Please find every line in the listing below that contains the word "icon" and copy each of those lines.

> Records provided
==========

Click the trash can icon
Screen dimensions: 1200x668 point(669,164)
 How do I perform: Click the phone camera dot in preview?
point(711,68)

==========

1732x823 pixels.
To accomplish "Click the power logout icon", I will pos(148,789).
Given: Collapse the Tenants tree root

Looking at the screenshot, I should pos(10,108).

==========

> The reply
Click the trash can icon
To accomplish "Click the power logout icon", I will pos(148,789).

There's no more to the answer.